EXCERPT:

Figure 1 shows the structure of Food Control System until 1970. Farmers were obliged to supply rice to unit cooperatives in their villages. Then, through prefectural federations of agricultural cooperatives and the Central Federation of Agricultural Cooperative Associations, the Food Agency procured rice. Distribution channels from the Food Agency to consumers were also strictly regulated. The wholesalers and retailers of rice need licenses from the prefectural governors. The timing and volume of transaction between wholesalers and retailers were also controlled by the Food Agency.

The Food Agency’s selling and procurement prices were determined before the harvest season. In addition, the marketing margins for unit agricultural cooperatives, prefectural federation of agricultural cooperatives, the Central Federation of Agricultural Cooperative Associations, rice wholesalers, and rice retailers were also fixed by the Food Agency. In sum, the Food Agency controlled all rice transactions, from farmers to consumers.

In the early 1950s, Japan’s miraculous high-speed economic growth started. The annual economic growth rate in this period was nearly 10%. In particular, the manufacturing sector prospered by borrowing advanced technologies from European and North American countries. While agricultural productivity increased, the growth rate of the agriculture sector was much lower than that of the manufacturing sector. In addition, demands for manufactured commodities grew faster than that for agricultural commodities. As a result, the income gap – and living conditions – between farm households and their urban counterparts widened and became one of the biggest political concerns in the late 1950s.

REQUESTS:
1) Do these statements agree with the excerpt on Japan's rice control? (a) Rice wholesalers and retailers needed licenses from the prefectural governors. (b) The Food Agency set its selling and procurement prices after the harvest season. (c) The agriculture sector grew faster than the manufacturing sector. Answer each with yes or no, and quote the words of the excerpt that decide it.
2) Repeat word for word the passage of the excerpt on Japan's rice control that starts with "Figure 1 shows" and goes on through "controlled by the Food Agency.".

SUPPLIED INFORMATION:

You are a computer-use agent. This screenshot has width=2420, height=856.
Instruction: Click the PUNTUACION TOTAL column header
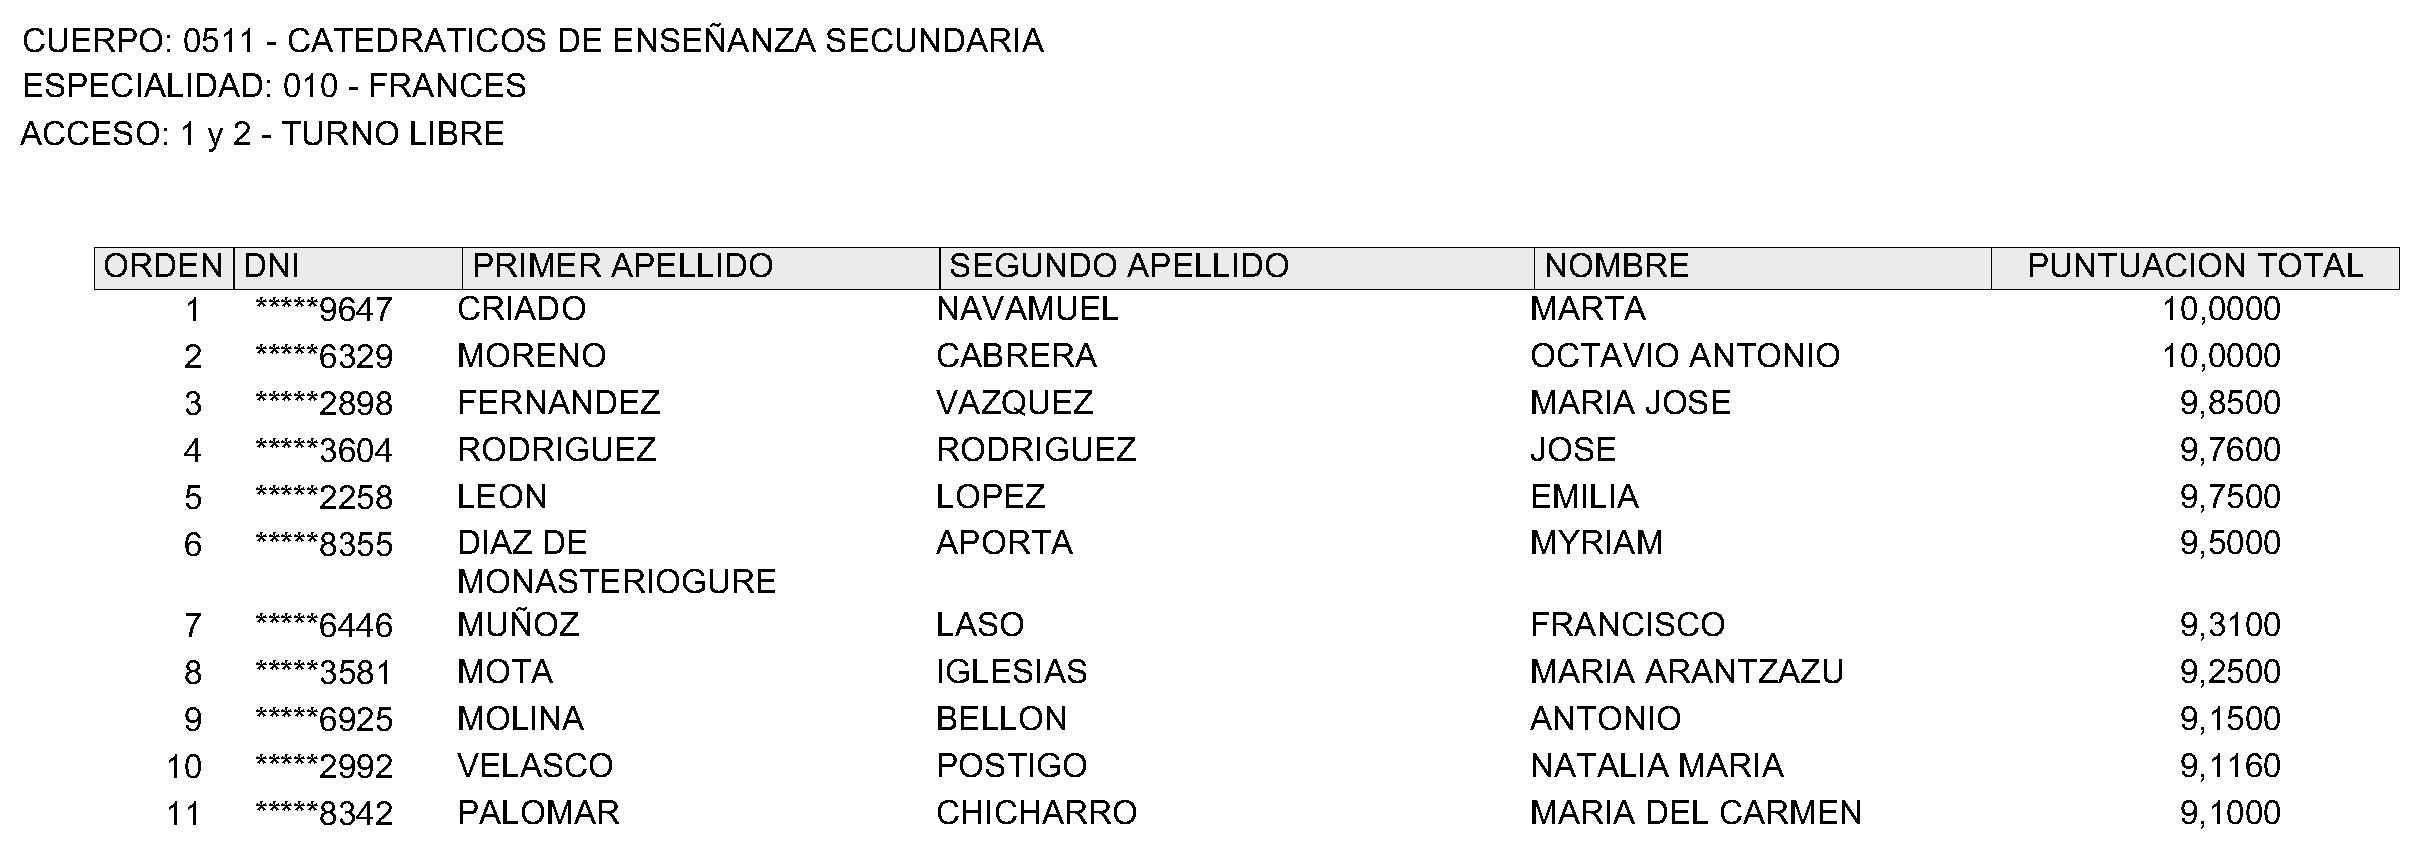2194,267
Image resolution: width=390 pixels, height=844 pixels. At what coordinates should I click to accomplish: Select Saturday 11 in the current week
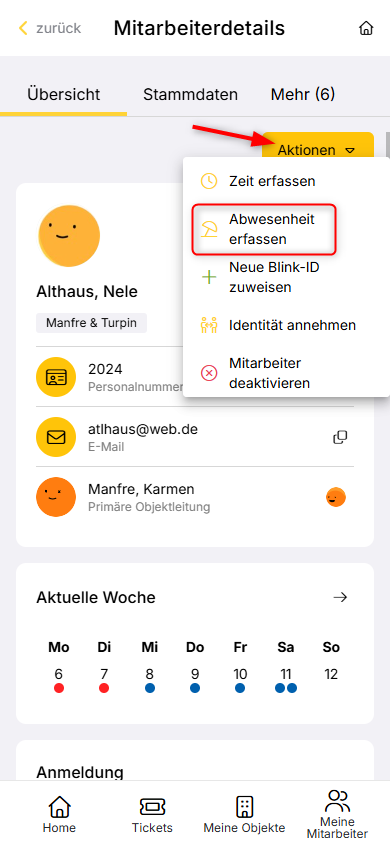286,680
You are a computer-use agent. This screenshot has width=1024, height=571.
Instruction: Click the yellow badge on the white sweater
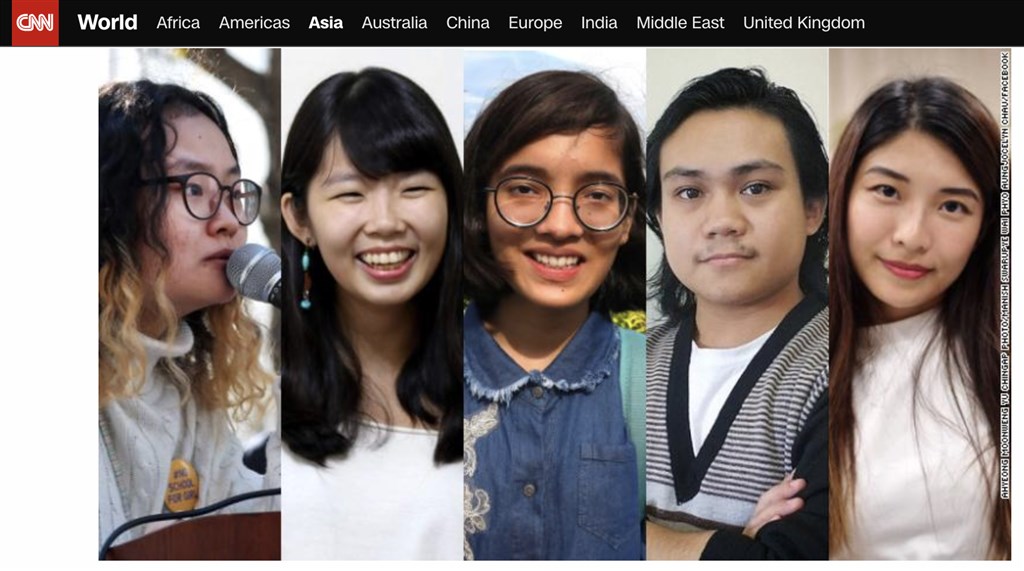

RESPONSES IN ORDER:
1)
(a) Yes: "The wholesalers and retailers of rice need licenses from the prefectural governors."
(b) No: "The Food Agency’s selling and procurement prices were determined before the harvest season."
(c) No: "the growth rate of the agriculture sector was much lower than that of the manufacturing sector."

2)
Figure 1 shows the structure of Food Control System until 1970. Farmers were obliged to supply rice to unit cooperatives in their villages. Then, through prefectural federations of agricultural cooperatives and the Central Federation of Agricultural Cooperative Associations, the Food Agency procured rice. Distribution channels from the Food Agency to consumers were also strictly regulated. The wholesalers and retailers of rice need licenses from the prefectural governors. The timing and volume of transaction between wholesalers and retailers were also controlled by the Food Agency.